### [Passage given]
REVOLVING CREDIT ADVANCES. This is a revolving credit note. Borrower may borrow, repay and reborrow, and Bank may advance and readvance under this Note respectively from time to time (each an "Advance" and together the "Advances"), so long as the total indebtedness and all other Advances under the Loan Agreement outstanding at any one time does not exceed the lesser of (i) the principal amount stated on the face of this Note or (ii) the Borrowing Base. Bank's obligation to advance or readvance under this Note shall terminate if an Event of Default exists.

INTEREST RATE TO BE APPLIED. Interest Rate. Interest shall accrue on the unpaid principal balance of each Advance (as defined herein) under this Note from the date such Advance is made available to the Borrower as set forth on the Interest Rate Election Rider attached hereto and made a part hereof.

Default Rate. In addition to all other rights contained in this Note, if an Event of Default (defined herein) occurs and as long as an Event of Default continues, all outstanding Obligations in Bank's discretion shall bear interest at the Prime Rate plus 3% ("Default Rate"). The Default Rate shall also apply from acceleration until the Obligations or any judgment thereon is paid in full, except as otherwise required by law.

INTEREST COMPUTATION. (Actual/360). Interest shall be computed on the basis of a 360-day year for the actual number of days in the interest period ("Actual/360 Computation"). The Actual/360 Computation determines the annual effective interest yield by taking the stated (nominal) interest rate for a year's period and then dividing said rate by 360 to determine the daily periodic rate to be applied for each day in the Interest Period. Application of the Actual/360 Computation produces an annualized effective interest rate exceeding that of the nominal rate.

1


Exhibit 10.2

REPAYMENT TERMS. Interest payments and prepayments shall be due and payable in accordance with the terms of the Interest Rate Election Rider attached hereto and made a part hereof. All outstanding principal will be repaid in accordance with the Loan Agreement, as hereinafter defined In any event, this Note shall be due and payable in full, including all principal and accrued interest, on May 21, 2011, the maturity date of this Note. In addition, Borrower shall immediately repay all principal amounts as required by Section 2.5(d) of the Loan Agreement.

### [Dataset rows]
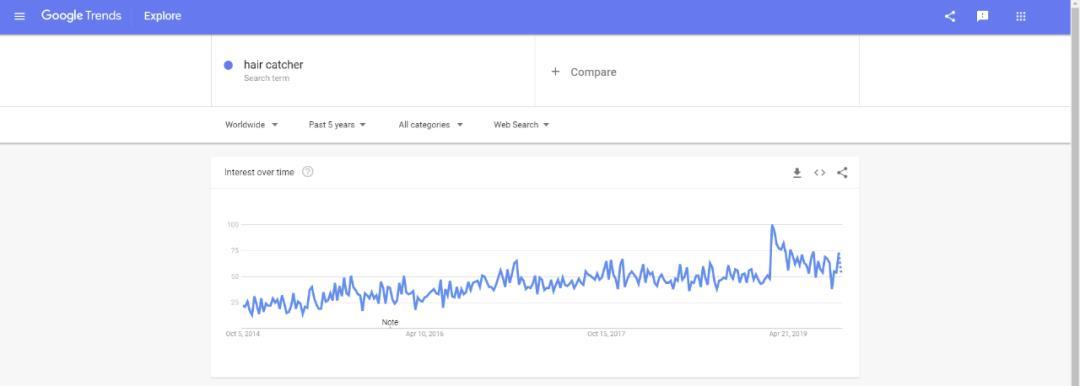Open the Google apps grid icon

tap(1021, 16)
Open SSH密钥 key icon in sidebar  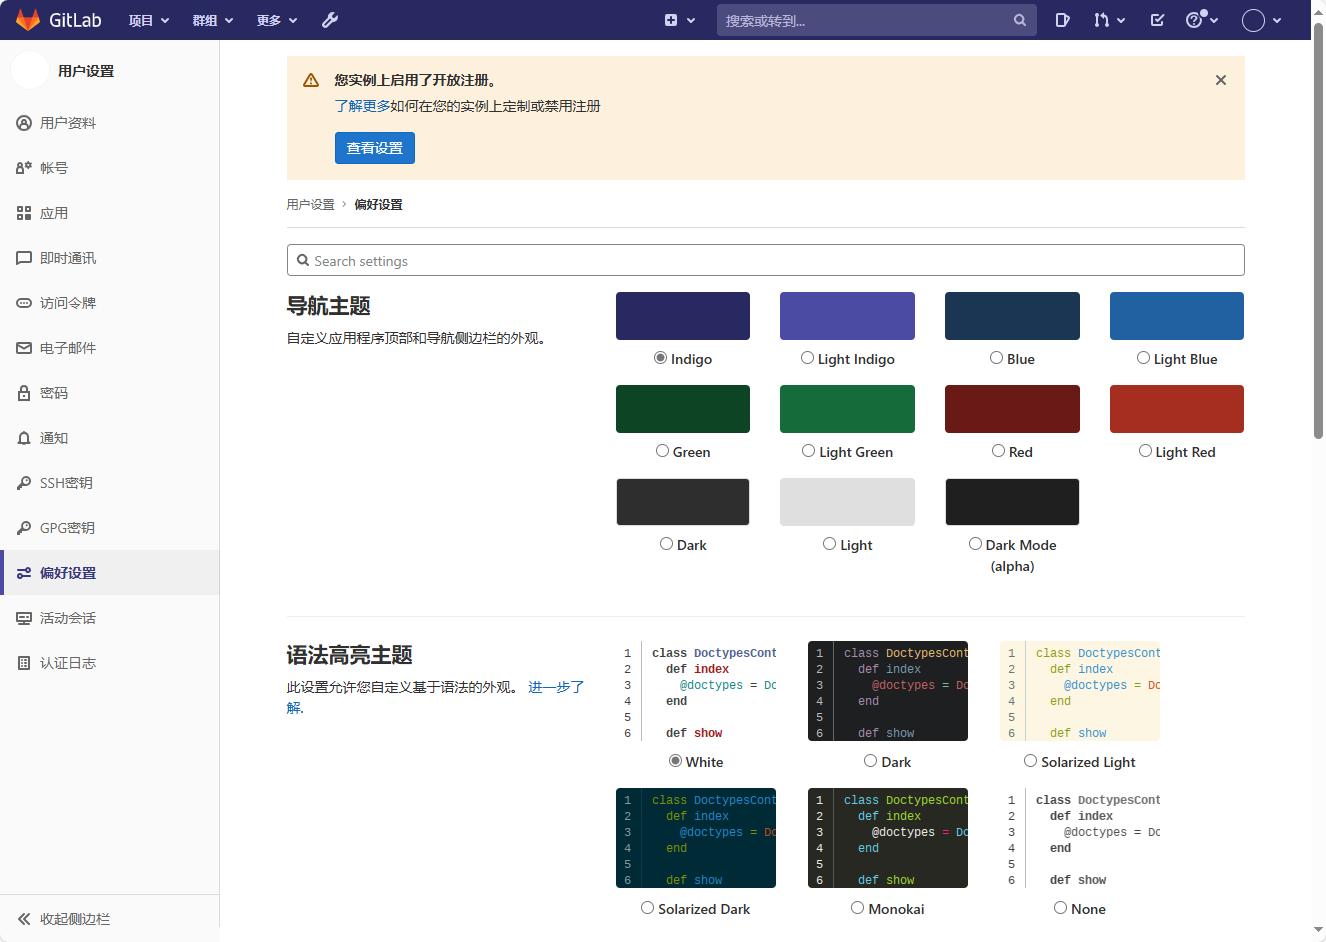[24, 483]
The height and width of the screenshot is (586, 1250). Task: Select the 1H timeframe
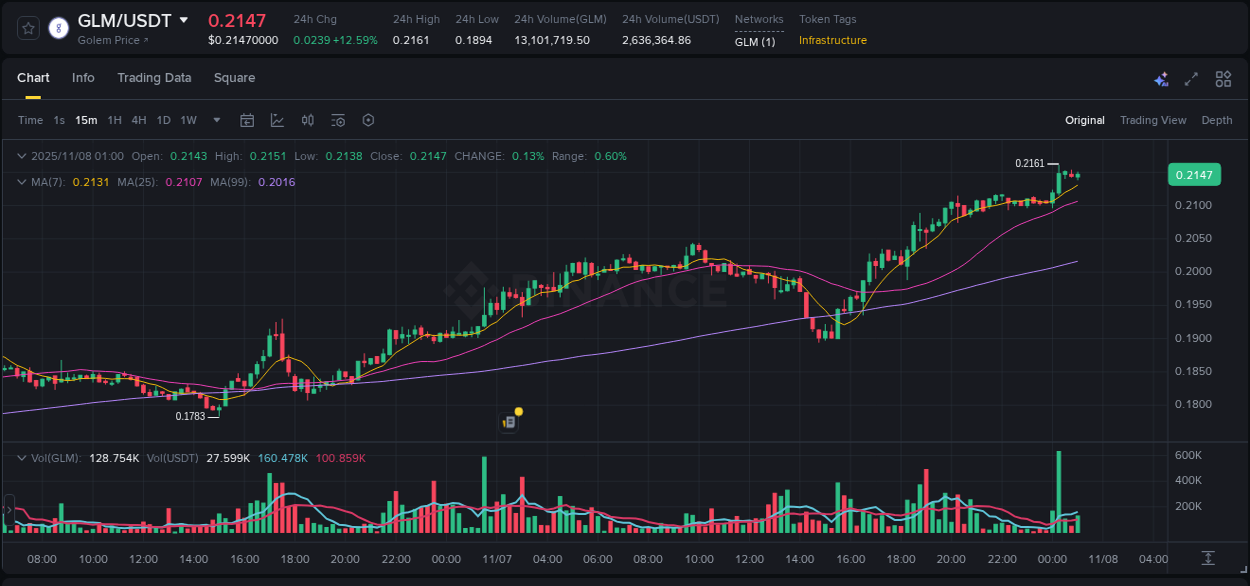coord(117,120)
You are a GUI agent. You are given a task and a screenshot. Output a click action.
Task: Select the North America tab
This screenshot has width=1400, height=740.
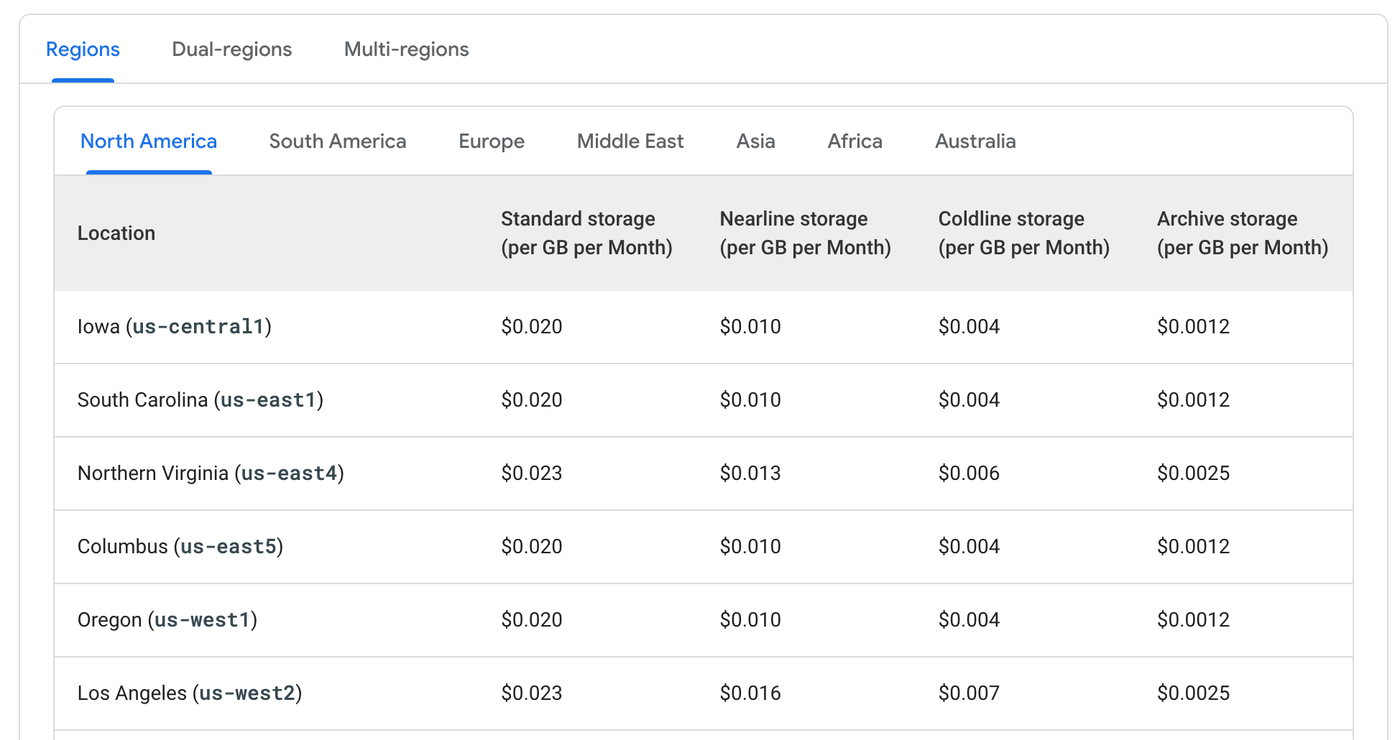tap(149, 142)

### [Tasks and exercises]
1. Reproduce the stretch of the loan note from "REVOLVING CREDIT ADVANCES." through "of Default exists.", changing "Borrowing Base" to "Credit Limit".
2. Continue the loan note from its final sentence onward.

### [Answers by task]
1.
REVOLVING CREDIT ADVANCES. This is a revolving credit note. Borrower may borrow, repay and reborrow, and Bank may advance and readvance under this Note respectively from time to time (each an "Advance" and together the "Advances"), so long as the total indebtedness and all other Advances under the Loan Agreement outstanding at any one time does not exceed the lesser of (i) the principal amount stated on the face of this Note or (ii) the Credit Limit. Bank's obligation to advance or readvance under this Note shall terminate if an Event of Default exists.

2.
RESCISSION OF PAYMENTS. If any payment received by Bank under this Note or the other Loan Documents is rescinded, avoided or for any reason returned by Bank because of any adverse claim or threatened action, the returned payment shall remain payable as an obligation of all Persons liable under this Note or the other Loan Documents as though such payment had not been made.

LOAN AGREEMENT; LOAN DOCUMENTS; OBLIGATIONS. This Note is subject to the terms and conditions of that certain Revolving Credit and Security Agreement between Bank and Borrower dated as of the date hereof, as the same may be modified and amended from time to time (the "Loan Agreement"). All capitalized terms not otherwise defined herein shall have such meaning as assigned to them in the Loan Agreement. The term "Obligations" used in this Note refers to any and all Indebtedness and other obligations under this Note, all other Indebtedness as defined in the respective Loan Documents, and all obligations under any swap agreements as defined in 11 U.S.C. §101 between Bank or any of its affiliates and Borrower whenever executed.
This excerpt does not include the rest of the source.